Open manoharbisht1998 opened 5 months ago
Yes. In the output library *.cls.lib
, the sequences are identical to the input, but their ID have been updated with new classifications.
Okay, thanks for answering the second part of my question. But I still have doubt about merging the two libraries. As the RepeatModeler provides the consensus library where the number of sequences is very less as compared to input genome fasta whereas, the TEsorter provides the number of sequences same as the input genome fasta. So I am wondering that, can I merge both the librarires in one and then run clustered the merged library using tools like CD-Hit?
I do not understand. Are you using -genome
option to screen a whole genome with TEsorter? Otherwise, you should not input genome fasta, but input TE fasta identified by e.g. RepeatModeler.
Thank you for the prompt reply. Yes, I used the -genome option to screen for the TEs in my genome. However, I was not aware that we can also input the library obtained from RepeatModeler. Now, I will run the TEsorter with the repeat library obtained from RepeatModeler and with -db rexdb-plant (as my species is a plant). Then the result that I will get can be fed downstream to RepeatMasker. Please correct me if I miss anything.
You are right. Please note that the -genome
option do not produce a TE library like RepeatModeler, but output annotations (*.dom.gff3
) and sequences (*.dom.faa
) of TE protein domains across the whole genome.
Okay. I am using the TEsorter v1.4.6, and I did get the *.cls.lib by using the -genome option.
It is strange. How did you install it? Is it the last version from github?
I installed with conda environment
I test the conda version, but only four files output:
$ TEsorter -genome rice6.9.5.liban -fw
$ ls
rice6.9.5.liban.rexdb.domtbl
rice6.9.5.liban.rexdb.dom.gff3
rice6.9.5.liban.rexdb.dom.faa
rice6.9.5.liban.rexdb.dom.tsv
Oh, it must be because I did not define my genome by parameter -genome instead I used something. TEsorter my_genome.fa -p 50 -prob 0.9 Which means TEsorter by default took it as a repeat library, I guesss.
Yes.
Thank you for the prompt reply. Yes, I used the -genome option to screen for the TEs in my genome. However, I was not aware that we can also input the library obtained from RepeatModeler. Now, I will run the TEsorter with the repeat library obtained from RepeatModeler and with -db rexdb-plant (as my species is a plant). Then the result that I will get can be fed downstream to RepeatMasker. Please correct me if I miss anything.
Further, on this.. I run TEsorter with the RepeatModeler output consesi.fa and it took only one minute to give me the output in *.cl.lib, with the following output on screen Order Superfamily # of Sequences# of Clade Sequences # of Clades# of full Domains LTR Copia 75 72 8 3 LTR Gypsy 108 80 6 20 pararetrovirus unknown 7 0 0 0 LINE unknown 22 0 0 0 TIR EnSpm_CACTA 4 0 0 0 TIR MuDR_Mutator 6 0 0 0 TIR PIF_Harbinger 5 0 0 0 TIR hAT 5 0 0 0
Now I am wondering does the pipeline worked or not?
It works.
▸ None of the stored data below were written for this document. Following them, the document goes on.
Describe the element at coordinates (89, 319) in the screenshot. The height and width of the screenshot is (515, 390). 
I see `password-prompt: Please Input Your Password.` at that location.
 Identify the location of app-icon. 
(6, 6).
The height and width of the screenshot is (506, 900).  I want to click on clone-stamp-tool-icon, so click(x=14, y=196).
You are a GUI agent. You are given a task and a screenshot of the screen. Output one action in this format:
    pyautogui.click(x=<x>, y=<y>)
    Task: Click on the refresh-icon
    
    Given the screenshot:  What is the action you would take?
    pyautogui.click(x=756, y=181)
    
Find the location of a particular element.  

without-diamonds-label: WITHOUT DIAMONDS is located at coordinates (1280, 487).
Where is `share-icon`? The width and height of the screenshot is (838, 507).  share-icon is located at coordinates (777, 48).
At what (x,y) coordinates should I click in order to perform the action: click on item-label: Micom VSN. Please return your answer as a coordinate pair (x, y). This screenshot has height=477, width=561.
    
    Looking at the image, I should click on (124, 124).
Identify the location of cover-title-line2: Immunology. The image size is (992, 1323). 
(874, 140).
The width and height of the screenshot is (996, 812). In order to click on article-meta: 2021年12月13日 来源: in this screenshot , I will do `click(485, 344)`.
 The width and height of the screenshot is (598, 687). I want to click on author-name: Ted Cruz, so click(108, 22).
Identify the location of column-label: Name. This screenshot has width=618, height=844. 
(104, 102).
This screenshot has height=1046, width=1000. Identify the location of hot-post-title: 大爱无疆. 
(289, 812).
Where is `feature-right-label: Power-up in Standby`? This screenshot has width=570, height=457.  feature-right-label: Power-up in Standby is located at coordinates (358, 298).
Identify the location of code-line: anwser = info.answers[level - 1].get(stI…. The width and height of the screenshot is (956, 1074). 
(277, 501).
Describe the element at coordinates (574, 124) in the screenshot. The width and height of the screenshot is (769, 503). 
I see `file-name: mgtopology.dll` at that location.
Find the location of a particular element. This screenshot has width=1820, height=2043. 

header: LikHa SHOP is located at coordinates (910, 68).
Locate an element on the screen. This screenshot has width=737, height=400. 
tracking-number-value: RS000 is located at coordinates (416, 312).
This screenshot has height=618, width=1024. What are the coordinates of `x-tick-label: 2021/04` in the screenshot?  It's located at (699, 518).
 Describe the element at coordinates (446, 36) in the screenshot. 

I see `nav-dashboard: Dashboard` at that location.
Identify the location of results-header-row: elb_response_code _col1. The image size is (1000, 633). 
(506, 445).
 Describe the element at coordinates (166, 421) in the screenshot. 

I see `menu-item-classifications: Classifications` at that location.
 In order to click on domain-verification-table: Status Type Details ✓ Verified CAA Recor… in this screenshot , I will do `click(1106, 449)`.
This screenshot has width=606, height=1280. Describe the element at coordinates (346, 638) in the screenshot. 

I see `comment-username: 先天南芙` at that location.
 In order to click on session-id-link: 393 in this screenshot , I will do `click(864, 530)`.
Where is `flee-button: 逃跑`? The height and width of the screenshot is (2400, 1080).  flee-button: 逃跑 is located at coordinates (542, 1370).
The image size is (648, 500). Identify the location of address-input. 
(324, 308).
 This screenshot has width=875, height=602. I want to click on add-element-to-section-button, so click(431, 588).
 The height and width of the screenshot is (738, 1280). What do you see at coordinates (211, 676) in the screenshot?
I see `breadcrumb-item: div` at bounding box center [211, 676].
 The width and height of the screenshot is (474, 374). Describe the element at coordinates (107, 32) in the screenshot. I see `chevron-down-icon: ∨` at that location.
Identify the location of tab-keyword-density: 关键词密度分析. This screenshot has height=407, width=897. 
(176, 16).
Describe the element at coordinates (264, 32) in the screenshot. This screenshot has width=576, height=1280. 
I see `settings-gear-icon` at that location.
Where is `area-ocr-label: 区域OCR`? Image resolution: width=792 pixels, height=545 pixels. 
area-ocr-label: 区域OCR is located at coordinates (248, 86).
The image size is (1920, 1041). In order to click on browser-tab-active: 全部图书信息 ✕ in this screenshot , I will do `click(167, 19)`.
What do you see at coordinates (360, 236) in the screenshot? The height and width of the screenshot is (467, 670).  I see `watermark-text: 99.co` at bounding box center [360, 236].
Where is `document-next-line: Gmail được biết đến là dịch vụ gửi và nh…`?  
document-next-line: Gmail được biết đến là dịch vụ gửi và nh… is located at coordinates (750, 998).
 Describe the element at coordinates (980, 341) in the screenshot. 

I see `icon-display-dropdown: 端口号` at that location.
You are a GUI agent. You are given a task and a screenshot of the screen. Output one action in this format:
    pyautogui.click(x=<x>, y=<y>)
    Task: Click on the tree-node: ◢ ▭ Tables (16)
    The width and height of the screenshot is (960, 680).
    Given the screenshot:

It is fast for small TE library.
Hi, I have run the RepeatMasker, and I am getting more repeats classified as "unknown" which I want to reduce. I am attaching the output of repeatMasker for my genome both using RepatModeler ---> RepeatMasker and RepeatModeler ---> TEsorter --->RepeatMasker. Do you have any suggestions on how can I reduce the number of "unknown" TEs? Further, I am also attaching the headers of the file .*cls.lib which I obtained after running TEsorter and input in RepeatMasker.
1_Unknown#Unknown 1_Unknown ( RepeatScout Family Size = 4356, Final Multiple Alignment Size = 100, Localized to 2506 out of 2617 contigs ) AAATATGAAATAAATAAAAATAATACATGGAAATGGAAAATACNGATTATTTAATTANTA
You may use the union set of non-unknown TEs from RepatModeler and TEsorter.
I could not get you! are you suggesting to take only those sequences that are annotated by both RepeatModeler and TEsorter output (which we obtain after running with RepeatModeler library)?
I mean you may replace the unknown classifications by TEsorter with the known classifications by RepeatModeler, like:
less rice6.9.5.liban.rexdb.cls.lib | awk '{if ($1~"#Unknown"){cls=$1; $1=">"$2; $2=cls}{print}}'
It is just to reduce the number of "unknown" TEs.
Okay, Thanks!
Hey, thanks for the tool. How can I merge the output library of TEsorter with the repeatModeler repeat library to run RepeatMasker? Further, can I directly input the output library of TEsorter in RepeatMasker?